### [Document section]
★ ★ ★ ★ ★ ★ ★

We apply a variety of tools and approaches to answer these questions, as well as developing new molecular technology, computational methods, or instrumentation where needed to open up new areas or scale our research.

Through these methods, we aim to quantitatively characterize and mechanistically understand physiological processes in complex biological systems, at high resolution and in their intact configuration. We then apply techniques from AI and machine learning to model and interpret high-dimensional biological data, to address specific hypotheses, make experimentally testable predictions, or discover unexpected phenomena. 

These approaches come from a variety of fields, including several within biology (molecular genetics, systems neuroscience, synthetic biology, functional genomics) as well as the physical and computational sciences (imaging, machine learning, chemistry). Although we primarily focus on the brain, the tools we develop aim to be broadly applicable to a variety of biological systems and processes.

If any of these questions or approaches interest you, please contact us.

  • All tissues function through the coordinated activity of many different types of principal and support cells arranged in a precise organization. The brain in particular operates through the coordinated activity of millions of neurons, of thousands of types, as well as multiple types of non-neuronal cells. The complexity of tissues poses a measurement challenge: to work out physiological circuits, ideally one would like to resolve the state, type, and activity of every cell in a tissue under a variety of physiological processes. We have developed approaches for highly multiplex molecular phenotyping of cells in intact tissue, as well as large-scale measurements of brain activity using both neurophysiology and molecular genetic tools.

★ ★ ★ ★ ★ ★ ★

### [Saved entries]
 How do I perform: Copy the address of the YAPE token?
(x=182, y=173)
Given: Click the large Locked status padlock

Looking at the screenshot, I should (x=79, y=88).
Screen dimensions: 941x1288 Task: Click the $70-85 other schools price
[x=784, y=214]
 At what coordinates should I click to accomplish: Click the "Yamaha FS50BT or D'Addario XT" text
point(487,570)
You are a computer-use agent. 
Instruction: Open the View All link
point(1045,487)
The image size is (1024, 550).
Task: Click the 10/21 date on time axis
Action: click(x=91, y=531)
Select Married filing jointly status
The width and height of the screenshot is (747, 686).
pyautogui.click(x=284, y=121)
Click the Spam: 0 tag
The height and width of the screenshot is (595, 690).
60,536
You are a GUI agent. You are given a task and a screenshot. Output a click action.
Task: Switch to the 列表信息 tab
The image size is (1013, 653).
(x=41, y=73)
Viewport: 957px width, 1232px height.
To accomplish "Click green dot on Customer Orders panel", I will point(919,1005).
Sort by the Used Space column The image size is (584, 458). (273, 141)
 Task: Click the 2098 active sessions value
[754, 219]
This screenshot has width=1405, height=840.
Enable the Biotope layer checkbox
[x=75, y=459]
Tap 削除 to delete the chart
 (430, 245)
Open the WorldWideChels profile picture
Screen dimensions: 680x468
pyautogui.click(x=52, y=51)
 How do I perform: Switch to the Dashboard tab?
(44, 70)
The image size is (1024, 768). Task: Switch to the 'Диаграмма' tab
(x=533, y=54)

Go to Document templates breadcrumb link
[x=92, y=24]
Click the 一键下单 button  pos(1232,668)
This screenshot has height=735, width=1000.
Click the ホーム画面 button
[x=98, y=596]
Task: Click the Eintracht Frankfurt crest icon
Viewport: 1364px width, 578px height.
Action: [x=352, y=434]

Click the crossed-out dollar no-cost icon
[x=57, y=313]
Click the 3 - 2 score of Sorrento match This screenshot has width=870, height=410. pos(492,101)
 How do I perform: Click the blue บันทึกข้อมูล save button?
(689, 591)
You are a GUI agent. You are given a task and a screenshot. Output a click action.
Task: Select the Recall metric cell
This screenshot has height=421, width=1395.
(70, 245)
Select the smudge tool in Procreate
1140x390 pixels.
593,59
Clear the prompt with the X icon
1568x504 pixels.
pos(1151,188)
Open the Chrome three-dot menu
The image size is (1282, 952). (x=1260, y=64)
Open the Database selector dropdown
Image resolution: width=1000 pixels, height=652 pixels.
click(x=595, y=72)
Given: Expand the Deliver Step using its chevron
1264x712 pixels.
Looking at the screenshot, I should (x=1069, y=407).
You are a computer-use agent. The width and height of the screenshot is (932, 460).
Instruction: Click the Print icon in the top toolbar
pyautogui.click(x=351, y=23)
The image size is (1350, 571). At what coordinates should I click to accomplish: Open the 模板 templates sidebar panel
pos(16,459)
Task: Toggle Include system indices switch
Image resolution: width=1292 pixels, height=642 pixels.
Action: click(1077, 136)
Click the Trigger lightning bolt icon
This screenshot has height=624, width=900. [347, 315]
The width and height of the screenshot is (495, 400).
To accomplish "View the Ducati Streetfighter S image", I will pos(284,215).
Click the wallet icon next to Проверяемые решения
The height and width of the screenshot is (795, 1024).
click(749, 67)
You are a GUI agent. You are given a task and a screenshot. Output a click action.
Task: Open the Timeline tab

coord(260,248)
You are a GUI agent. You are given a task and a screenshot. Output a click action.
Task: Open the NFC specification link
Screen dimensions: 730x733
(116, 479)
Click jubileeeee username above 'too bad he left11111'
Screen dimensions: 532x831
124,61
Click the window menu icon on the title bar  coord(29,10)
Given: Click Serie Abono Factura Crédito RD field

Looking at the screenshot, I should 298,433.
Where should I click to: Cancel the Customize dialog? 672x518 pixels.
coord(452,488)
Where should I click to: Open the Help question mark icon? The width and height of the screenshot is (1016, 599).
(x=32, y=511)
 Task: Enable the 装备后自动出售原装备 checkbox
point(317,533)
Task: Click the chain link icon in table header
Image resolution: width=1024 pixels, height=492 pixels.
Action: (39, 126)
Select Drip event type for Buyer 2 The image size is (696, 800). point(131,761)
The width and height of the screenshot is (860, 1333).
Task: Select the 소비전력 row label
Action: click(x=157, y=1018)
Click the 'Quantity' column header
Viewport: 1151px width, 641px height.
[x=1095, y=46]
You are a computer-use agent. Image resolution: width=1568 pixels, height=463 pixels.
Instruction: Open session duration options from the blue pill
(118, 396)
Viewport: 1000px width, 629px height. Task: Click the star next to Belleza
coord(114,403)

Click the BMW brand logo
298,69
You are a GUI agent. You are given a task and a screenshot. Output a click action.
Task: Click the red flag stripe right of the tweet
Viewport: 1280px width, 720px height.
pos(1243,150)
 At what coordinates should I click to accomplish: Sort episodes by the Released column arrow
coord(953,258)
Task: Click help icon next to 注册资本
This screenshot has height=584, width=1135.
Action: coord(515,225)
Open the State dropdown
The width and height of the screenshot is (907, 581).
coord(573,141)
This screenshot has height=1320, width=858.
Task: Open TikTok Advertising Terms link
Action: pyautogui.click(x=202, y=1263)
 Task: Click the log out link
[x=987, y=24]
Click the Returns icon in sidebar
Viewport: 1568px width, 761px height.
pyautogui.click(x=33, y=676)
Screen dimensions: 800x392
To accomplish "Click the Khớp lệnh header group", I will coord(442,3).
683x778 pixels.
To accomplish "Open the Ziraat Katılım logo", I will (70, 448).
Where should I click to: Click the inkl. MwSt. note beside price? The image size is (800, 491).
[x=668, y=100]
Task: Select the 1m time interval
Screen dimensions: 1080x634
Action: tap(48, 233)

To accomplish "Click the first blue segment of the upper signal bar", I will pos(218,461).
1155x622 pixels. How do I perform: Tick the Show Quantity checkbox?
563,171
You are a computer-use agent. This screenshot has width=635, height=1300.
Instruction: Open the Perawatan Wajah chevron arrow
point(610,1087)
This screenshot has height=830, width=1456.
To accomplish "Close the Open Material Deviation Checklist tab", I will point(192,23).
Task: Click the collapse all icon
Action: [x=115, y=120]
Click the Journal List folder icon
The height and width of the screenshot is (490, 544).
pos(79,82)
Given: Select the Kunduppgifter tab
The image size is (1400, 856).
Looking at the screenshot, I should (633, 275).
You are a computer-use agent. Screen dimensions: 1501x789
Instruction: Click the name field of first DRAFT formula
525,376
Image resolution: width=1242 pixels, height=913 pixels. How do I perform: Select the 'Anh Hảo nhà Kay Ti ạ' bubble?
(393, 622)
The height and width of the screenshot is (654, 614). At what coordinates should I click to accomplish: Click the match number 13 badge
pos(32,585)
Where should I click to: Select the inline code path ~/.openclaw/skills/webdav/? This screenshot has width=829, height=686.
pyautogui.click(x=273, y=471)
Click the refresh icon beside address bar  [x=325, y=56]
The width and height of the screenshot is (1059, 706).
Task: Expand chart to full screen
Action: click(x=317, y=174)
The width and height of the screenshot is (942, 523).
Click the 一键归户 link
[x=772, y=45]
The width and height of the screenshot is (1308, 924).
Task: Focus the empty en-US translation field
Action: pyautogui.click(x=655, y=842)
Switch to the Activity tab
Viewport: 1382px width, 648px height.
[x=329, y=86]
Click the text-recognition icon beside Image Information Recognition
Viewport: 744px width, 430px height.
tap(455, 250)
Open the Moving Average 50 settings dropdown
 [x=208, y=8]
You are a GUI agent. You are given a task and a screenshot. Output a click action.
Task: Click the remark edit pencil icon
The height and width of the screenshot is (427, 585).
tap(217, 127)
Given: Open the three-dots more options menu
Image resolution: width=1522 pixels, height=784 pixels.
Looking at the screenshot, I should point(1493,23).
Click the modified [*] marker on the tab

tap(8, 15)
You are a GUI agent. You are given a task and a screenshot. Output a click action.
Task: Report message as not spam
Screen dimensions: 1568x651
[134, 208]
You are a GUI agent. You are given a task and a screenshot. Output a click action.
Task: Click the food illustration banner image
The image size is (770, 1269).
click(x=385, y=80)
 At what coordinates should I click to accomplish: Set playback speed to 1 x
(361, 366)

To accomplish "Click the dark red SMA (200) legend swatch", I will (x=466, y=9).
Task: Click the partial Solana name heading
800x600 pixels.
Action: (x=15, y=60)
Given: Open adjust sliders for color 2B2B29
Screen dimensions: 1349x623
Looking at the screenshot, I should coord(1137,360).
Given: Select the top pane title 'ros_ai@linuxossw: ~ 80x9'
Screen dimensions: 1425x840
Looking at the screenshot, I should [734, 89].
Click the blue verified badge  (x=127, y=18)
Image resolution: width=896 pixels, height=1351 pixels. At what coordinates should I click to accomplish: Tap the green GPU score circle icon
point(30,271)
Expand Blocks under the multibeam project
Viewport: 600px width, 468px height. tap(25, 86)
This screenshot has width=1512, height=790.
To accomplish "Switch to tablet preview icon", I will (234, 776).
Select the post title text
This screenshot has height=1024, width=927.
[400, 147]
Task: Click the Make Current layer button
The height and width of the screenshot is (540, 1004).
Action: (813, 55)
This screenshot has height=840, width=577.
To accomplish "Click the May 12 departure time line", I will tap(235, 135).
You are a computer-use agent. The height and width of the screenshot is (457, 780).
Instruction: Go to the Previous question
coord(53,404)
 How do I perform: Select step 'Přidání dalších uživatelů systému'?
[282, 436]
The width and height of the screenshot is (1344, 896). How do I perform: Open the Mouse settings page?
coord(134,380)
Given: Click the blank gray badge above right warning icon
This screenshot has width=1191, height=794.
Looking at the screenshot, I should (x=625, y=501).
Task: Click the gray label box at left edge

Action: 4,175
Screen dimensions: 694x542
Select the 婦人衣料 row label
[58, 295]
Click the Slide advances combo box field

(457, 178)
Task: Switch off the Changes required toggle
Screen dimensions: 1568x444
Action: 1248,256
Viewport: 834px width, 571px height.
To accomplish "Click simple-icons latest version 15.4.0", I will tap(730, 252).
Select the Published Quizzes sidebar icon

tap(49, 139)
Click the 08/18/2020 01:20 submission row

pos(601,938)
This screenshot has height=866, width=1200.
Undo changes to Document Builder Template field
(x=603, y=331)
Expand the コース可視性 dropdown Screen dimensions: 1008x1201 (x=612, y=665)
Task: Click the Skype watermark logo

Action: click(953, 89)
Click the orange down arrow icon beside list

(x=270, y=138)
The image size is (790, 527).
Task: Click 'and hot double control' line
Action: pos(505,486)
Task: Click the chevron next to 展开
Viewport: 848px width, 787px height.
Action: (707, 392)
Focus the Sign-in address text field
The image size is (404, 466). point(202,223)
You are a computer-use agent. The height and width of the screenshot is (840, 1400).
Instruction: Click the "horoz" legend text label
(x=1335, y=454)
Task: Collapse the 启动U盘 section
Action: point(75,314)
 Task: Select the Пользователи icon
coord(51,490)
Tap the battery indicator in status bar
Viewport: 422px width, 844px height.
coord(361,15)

★ ★ ★ ★ ★ ★ ★

### [Problems to work on]
- A) Do these statements agree with the research description: (i) the tools the group develops are meant to apply only to the brain, (ii) the brain works through the coordinated activity of millions of neurons of thousands of types, and (iii) chemistry is among the physical and computational sciences the approaches come from? Answer yes or no for each, quoting the words of the description that decide it.
- B) Can you pick up the research description after its final sentence and carry it on?

### [Answer list]
- A)
(i) No: "the tools we develop aim to be broadly applicable to a variety of biological systems and processes."
(ii) Yes: "The brain in particular operates through the coordinated activity of millions of neurons, of thousands of types."
(iii) Yes: "as well as the physical and computational sciences (imaging, machine learning, chemistry)."

- B)
  • Unbiased genetic screens in invertebrate model organisms such as flies and worms have been an enormously powerful tool to uncover the molecular regulators of physiological processes ranging from development to inflammation to behavior. These screens typically relied on complex phenotypes visible by eye. Although performing unbiased genetic screens in cultured mammalian cells is now routine thanks to the advent of CRISPR, applying these approaches in tissues of vertebrates has proven challenging: typically single genes are knocked out, one at a time, and then animals are phenotypes manually. We are developing approaches to make the process of understanding and controlling gene function in living animals radically more efficient, by virally delivering genetic perturbations in a mosaic to different tissues and measuring high-dimensional cellular phenotypes in intact tissue at a scale of millions of cells.

  • Rapid advances in generative AI have already revolutionized structural biology and are poised to transform our ability to understand physiological processes in complex biological systems. By training generative models on large-scale, high-dimensional data of both cells’ state both under homeostatic conditions and in response to large-scale genetic perturbations and complex physiological states such as disease, we hope to build predictive models of tissue function that reveal new mechanisms of cellular function, allow us to perform virtual experiments that make experimentally testable predictions, and dramatically accelerate in vivo cellular engineering.